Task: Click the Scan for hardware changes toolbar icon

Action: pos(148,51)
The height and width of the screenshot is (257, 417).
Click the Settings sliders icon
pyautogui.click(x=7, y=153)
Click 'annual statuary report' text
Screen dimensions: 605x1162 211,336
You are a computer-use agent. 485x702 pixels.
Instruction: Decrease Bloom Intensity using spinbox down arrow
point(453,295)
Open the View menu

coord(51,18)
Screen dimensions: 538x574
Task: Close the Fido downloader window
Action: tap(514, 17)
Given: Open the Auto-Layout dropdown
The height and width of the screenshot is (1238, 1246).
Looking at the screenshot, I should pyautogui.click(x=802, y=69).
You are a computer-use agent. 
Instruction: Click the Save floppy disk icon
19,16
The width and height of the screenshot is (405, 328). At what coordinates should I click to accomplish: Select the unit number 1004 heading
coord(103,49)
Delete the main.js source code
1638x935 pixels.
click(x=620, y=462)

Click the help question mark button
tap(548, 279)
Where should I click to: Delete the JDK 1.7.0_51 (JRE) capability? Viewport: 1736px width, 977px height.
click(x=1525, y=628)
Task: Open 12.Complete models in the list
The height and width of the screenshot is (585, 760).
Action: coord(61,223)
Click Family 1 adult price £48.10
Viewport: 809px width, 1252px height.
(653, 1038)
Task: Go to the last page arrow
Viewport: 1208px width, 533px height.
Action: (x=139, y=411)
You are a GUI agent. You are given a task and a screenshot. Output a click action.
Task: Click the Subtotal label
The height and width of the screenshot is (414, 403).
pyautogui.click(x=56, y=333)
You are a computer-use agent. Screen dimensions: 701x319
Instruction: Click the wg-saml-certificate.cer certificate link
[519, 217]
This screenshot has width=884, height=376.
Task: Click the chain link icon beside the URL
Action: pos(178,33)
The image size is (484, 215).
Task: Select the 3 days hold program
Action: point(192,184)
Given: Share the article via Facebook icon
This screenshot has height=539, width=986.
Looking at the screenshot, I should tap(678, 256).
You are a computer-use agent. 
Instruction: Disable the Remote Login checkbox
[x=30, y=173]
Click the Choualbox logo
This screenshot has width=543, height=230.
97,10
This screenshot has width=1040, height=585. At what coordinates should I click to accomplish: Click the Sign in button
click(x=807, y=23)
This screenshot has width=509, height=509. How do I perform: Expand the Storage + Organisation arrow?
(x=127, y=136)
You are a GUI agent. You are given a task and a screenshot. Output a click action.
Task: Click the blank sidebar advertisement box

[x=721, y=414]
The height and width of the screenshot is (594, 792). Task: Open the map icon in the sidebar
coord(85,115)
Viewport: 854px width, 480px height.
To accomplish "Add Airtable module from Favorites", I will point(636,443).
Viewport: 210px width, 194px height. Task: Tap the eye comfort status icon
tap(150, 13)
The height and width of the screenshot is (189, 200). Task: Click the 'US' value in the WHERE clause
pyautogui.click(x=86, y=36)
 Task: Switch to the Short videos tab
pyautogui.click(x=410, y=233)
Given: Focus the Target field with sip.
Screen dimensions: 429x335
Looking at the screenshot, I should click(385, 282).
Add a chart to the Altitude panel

....

PROBLEM DESCRIPTION:
Reproduce the records word for word.

TASK SOLUTION:
Task: Click the Scan for hardware changes toolbar icon

Action: pos(148,51)
The height and width of the screenshot is (257, 417).
Click the Settings sliders icon
pyautogui.click(x=7, y=153)
Click 'annual statuary report' text
Screen dimensions: 605x1162 211,336
You are a computer-use agent. 485x702 pixels.
Instruction: Decrease Bloom Intensity using spinbox down arrow
point(453,295)
Open the View menu

coord(51,18)
Screen dimensions: 538x574
Task: Close the Fido downloader window
Action: tap(514, 17)
Given: Open the Auto-Layout dropdown
The height and width of the screenshot is (1238, 1246).
Looking at the screenshot, I should pyautogui.click(x=802, y=69).
You are a computer-use agent. 
Instruction: Click the Save floppy disk icon
19,16
The width and height of the screenshot is (405, 328). At what coordinates should I click to accomplish: Select the unit number 1004 heading
coord(103,49)
Delete the main.js source code
1638x935 pixels.
click(x=620, y=462)

Click the help question mark button
tap(548, 279)
Where should I click to: Delete the JDK 1.7.0_51 (JRE) capability? Viewport: 1736px width, 977px height.
click(x=1525, y=628)
Task: Open 12.Complete models in the list
The height and width of the screenshot is (585, 760).
Action: coord(61,223)
Click Family 1 adult price £48.10
Viewport: 809px width, 1252px height.
(653, 1038)
Task: Go to the last page arrow
Viewport: 1208px width, 533px height.
Action: (x=139, y=411)
You are a GUI agent. You are given a task and a screenshot. Output a click action.
Task: Click the Subtotal label
The height and width of the screenshot is (414, 403).
pyautogui.click(x=56, y=333)
You are a computer-use agent. Screen dimensions: 701x319
Instruction: Click the wg-saml-certificate.cer certificate link
[519, 217]
This screenshot has width=884, height=376.
Task: Click the chain link icon beside the URL
Action: pos(178,33)
The image size is (484, 215).
Task: Select the 3 days hold program
Action: point(192,184)
Given: Share the article via Facebook icon
This screenshot has height=539, width=986.
Looking at the screenshot, I should tap(678, 256).
You are a computer-use agent. 
Instruction: Disable the Remote Login checkbox
[x=30, y=173]
Click the Choualbox logo
This screenshot has width=543, height=230.
97,10
This screenshot has width=1040, height=585. At what coordinates should I click to accomplish: Click the Sign in button
click(x=807, y=23)
This screenshot has width=509, height=509. How do I perform: Expand the Storage + Organisation arrow?
(x=127, y=136)
You are a GUI agent. You are given a task and a screenshot. Output a click action.
Task: Click the blank sidebar advertisement box

[x=721, y=414]
The height and width of the screenshot is (594, 792). Task: Open the map icon in the sidebar
coord(85,115)
Viewport: 854px width, 480px height.
To accomplish "Add Airtable module from Favorites", I will point(636,443).
Viewport: 210px width, 194px height. Task: Tap the eye comfort status icon
tap(150, 13)
The height and width of the screenshot is (189, 200). Task: Click the 'US' value in the WHERE clause
pyautogui.click(x=86, y=36)
 Task: Switch to the Short videos tab
pyautogui.click(x=410, y=233)
Given: Focus the Target field with sip.
Screen dimensions: 429x335
Looking at the screenshot, I should click(385, 282).
Add a chart to the Altitude panel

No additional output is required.